:: Provided records
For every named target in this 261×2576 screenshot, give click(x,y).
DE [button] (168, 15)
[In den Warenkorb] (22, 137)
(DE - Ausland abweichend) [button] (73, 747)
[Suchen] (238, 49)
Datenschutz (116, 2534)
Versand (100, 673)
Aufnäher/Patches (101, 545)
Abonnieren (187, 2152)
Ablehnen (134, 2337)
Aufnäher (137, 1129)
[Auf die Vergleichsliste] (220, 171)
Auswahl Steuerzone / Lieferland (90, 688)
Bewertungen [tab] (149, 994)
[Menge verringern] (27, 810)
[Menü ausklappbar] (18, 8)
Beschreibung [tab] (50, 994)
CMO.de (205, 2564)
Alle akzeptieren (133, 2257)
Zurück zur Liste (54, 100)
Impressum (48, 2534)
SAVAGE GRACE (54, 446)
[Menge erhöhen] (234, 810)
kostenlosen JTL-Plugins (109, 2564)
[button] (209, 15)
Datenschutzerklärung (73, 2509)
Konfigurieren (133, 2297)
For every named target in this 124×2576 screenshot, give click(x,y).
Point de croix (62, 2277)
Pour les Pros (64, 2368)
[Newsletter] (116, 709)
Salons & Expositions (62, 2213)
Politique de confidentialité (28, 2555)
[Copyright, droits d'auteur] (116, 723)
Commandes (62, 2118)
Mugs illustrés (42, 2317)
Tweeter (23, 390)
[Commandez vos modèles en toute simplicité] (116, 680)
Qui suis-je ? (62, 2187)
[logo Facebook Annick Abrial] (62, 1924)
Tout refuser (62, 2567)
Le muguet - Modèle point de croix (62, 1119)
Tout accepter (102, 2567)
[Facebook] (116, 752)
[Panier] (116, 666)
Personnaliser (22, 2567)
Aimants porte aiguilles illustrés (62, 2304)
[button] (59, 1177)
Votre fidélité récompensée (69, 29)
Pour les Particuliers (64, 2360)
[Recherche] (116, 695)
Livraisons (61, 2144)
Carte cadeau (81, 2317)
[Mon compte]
::::
- Aim of the exercise:
From the first line to the last, set down every record exactly as written above.

- Response to this task:
For every named target in this 261×2576 screenshot, give click(x,y).
DE [button] (168, 15)
[In den Warenkorb] (22, 137)
(DE - Ausland abweichend) [button] (73, 747)
[Suchen] (238, 49)
Datenschutz (116, 2534)
Versand (100, 673)
Aufnäher/Patches (101, 545)
Abonnieren (187, 2152)
Ablehnen (134, 2337)
Aufnäher (137, 1129)
[Auf die Vergleichsliste] (220, 171)
Auswahl Steuerzone / Lieferland (90, 688)
Bewertungen [tab] (149, 994)
[Menge verringern] (27, 810)
[Menü ausklappbar] (18, 8)
Beschreibung [tab] (50, 994)
CMO.de (205, 2564)
Alle akzeptieren (133, 2257)
Zurück zur Liste (54, 100)
Impressum (48, 2534)
SAVAGE GRACE (54, 446)
[Menge erhöhen] (234, 810)
kostenlosen JTL-Plugins (109, 2564)
[button] (209, 15)
Datenschutzerklärung (73, 2509)
Konfigurieren (133, 2297)
For every named target in this 124×2576 screenshot, give click(x,y).
Point de croix (62, 2277)
Pour les Pros (64, 2368)
[Newsletter] (116, 709)
Salons & Expositions (62, 2213)
Politique de confidentialité (28, 2555)
[Copyright, droits d'auteur] (116, 723)
Commandes (62, 2118)
Mugs illustrés (42, 2317)
Tweeter (23, 390)
[Commandez vos modèles en toute simplicité] (116, 680)
Qui suis-je ? (62, 2187)
[logo Facebook Annick Abrial] (62, 1924)
Tout refuser (62, 2567)
Le muguet - Modèle point de croix (62, 1119)
Tout accepter (102, 2567)
[Facebook] (116, 752)
[Panier] (116, 666)
Personnaliser (22, 2567)
Aimants porte aiguilles illustrés (62, 2304)
[button] (59, 1177)
Votre fidélité récompensée (69, 29)
Pour les Particuliers (64, 2360)
[Recherche] (116, 695)
Livraisons (61, 2144)
Carte cadeau (81, 2317)
[Mon compte]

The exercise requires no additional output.